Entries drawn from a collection
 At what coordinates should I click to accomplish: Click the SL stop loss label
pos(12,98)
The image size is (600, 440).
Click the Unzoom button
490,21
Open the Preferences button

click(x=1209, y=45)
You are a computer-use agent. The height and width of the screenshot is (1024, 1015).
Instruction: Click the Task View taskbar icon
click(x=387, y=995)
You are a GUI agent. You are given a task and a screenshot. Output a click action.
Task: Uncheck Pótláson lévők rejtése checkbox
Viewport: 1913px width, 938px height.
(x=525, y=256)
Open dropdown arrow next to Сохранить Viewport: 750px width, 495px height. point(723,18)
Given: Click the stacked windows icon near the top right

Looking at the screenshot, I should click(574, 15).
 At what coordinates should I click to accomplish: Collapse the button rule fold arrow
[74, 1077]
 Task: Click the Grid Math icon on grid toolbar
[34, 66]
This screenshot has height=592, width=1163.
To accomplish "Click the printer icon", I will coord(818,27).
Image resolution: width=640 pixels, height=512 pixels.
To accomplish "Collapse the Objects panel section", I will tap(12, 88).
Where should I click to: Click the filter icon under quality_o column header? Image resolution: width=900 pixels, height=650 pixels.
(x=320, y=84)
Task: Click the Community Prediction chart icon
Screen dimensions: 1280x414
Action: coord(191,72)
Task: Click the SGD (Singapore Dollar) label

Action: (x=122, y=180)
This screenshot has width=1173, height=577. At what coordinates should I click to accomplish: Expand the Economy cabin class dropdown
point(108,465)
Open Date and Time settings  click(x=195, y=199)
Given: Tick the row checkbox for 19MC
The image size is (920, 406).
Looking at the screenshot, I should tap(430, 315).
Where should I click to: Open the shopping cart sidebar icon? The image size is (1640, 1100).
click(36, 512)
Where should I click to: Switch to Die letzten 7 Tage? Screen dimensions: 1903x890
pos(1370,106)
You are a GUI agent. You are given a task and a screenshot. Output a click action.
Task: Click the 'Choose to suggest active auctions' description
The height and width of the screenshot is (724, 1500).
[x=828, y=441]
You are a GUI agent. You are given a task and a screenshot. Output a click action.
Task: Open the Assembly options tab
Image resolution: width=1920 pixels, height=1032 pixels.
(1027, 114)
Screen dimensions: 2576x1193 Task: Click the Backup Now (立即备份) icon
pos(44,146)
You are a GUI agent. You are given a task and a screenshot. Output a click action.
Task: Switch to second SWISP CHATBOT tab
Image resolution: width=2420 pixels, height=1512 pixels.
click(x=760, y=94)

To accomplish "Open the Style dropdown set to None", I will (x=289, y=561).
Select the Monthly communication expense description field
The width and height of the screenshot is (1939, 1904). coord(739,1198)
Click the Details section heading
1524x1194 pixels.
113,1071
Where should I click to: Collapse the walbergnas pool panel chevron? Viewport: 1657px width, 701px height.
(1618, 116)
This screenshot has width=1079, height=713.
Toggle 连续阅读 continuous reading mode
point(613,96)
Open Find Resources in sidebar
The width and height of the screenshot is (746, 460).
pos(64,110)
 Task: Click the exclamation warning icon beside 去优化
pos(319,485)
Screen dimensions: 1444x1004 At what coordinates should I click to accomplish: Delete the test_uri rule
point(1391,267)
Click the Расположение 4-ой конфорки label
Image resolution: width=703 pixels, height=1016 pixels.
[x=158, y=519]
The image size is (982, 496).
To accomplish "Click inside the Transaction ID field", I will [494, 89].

> [EXERCISE GOAL]
Report every line of the records above that contains the word "Where", copying each one in full.

> [THE SOLUTION]
Where should I click to: Click the filter icon under quality_o column header? Image resolution: width=900 pixels, height=650 pixels.
Where should I click to: Open the shopping cart sidebar icon? The image size is (1640, 1100).
Where should I click to: Switch to Die letzten 7 Tage? Screen dimensions: 1903x890
Where should I click to: Collapse the walbergnas pool panel chevron? Viewport: 1657px width, 701px height.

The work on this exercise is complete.